Neighbors and Neighborhoods

Last week, our next-door neighbors stopped by to let us know that they were moving to a condo across town and that they would be putting their house up for sale in the next couple of days. They had shared with us several times over the past couple of years that with getting older and some health issues, they were struggling to keep up with house maintenance, yard work, etc. Still, we were sad to hear the news, and we shared some hugs and a few tears.

As our neighbors for nearly 30 years, they had literally watched our kids grow up. We shared many laughs, we helped each other out hundreds of times, and we grew very accustomed to having ‘family’ living next door. I shared with Mike a distinct memory of the kids playing baseball in the backyard; occasionally, a ball would go into their yard, and I happened to be looking out the window when our 10-year-old ran over to grab the wiffle ball. As he approached the ball that was under a bush, the neighbor’s window opened, and our dear friend shared a plate of fresh-baked cookies on a paper plate for all six or seven kids that were playing together. My heart was full at that moment, and I thanked God for the blessing of wonderful neighbors.

We were also blessed to have many kids in the neighborhood when our children were young. They played outside together for hours at a time, playing sports, riding bikes, watching movies, or just hanging out and talking. There were many different personalities in the group, and we were not best friends with all the families, but the kids managed to get along very well most of the time and were able to find activities that included the entire group. Fresh air, exercise, imagination and in-person social interaction were just a few of the benefits for the kids involved.

But times have changed, you say. Families are having fewer kids these days and are too busy with work and school and daycare and activities to just hang out in the neighborhood. It may be true that the ‘Go outside and be back by dark’ ship has sailed, but might it be possible to rediscover the value of neighborhood communities?

The first step in the process will be to re-think our isolation mentality. When Mike and I were walking this past summer on a beautiful sunny day, he jokingly asked me if we missed the city-wide evacuation order; his point was that the streets were empty, the garage doors were all closed, and there was a very disconnected feel in the neighborhoods that we traversed. People do not thrive in isolation. We are built to be in relationship with others. What better place to build those connections than with our neighbors?

Do you know your neighbors? Have you made an attempt to get to know them? A friendly ‘Good morning,” can eventually lead to short conversations. Ask them about their family and the work they do, and let them know that you are there for them if they need to borrow a cup of sugar or to watch over their house if they go on vacation. For a new arrival in the neighborhood, go old-school and bring over some baked goods (store-bought works). Welcome them to your neighborhood community and offer to be a resource for them if they have any questions on garbage pickup or the like. Our son recently bought a house in Appleton, and at least four different neighbors stopped by to say hello or to bring bread or a plant. Needless to say, those simple acts of kindness made his transition much easier, and he feels very settled there.

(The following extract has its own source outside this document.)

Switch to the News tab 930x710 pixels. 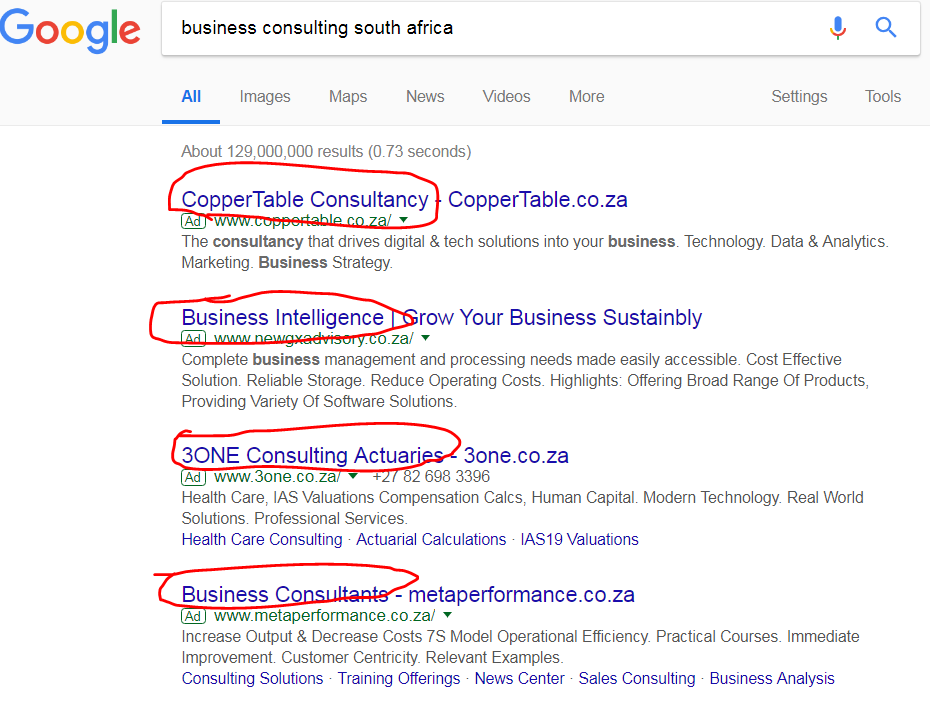(x=424, y=96)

If you are raising young kids, get outside! Go for walks in your community and say hello to those you meet. When you meet other families with children, introduce yourself and offer to have a play-date at your home. Have the kids and the parents over the first time and set up on the back deck or on the driveway. Keep things casual so that everyone is treated more like family and less like invited guests. This will lower the stress level for all involved and will help your neighbors to feel comfortable enough to stop by and chat or play again in the future. Encourage your kids to play outside regularly and leave the garage door open. Set the tone in your neighborhood as welcoming and full of life. Consider having a block party. Again, make it simple. Potluck style works well, and a little bit of music will make it a party.

When your neighbor is in need, or tragedy strikes, be there for them. Offer to mow their lawn or rake the leaves, or take the garbage out, or move the heavy furniture from one room to the other. Bring over dinner or maybe just show up and listen. This all takes effort, but the payback is immeasurable.

Now make no mistake, you will not be close with all your neighbors, and maybe not even most of them. But just a few great neighbors will make a tremendous impact on the quality of life for both you and your children. When we shared the news of our neighbors moving with our kids, they all responded with disappointment and sadness, even though several of our kids are no longer living with us. We again thanked God for the blessing of great neighbors.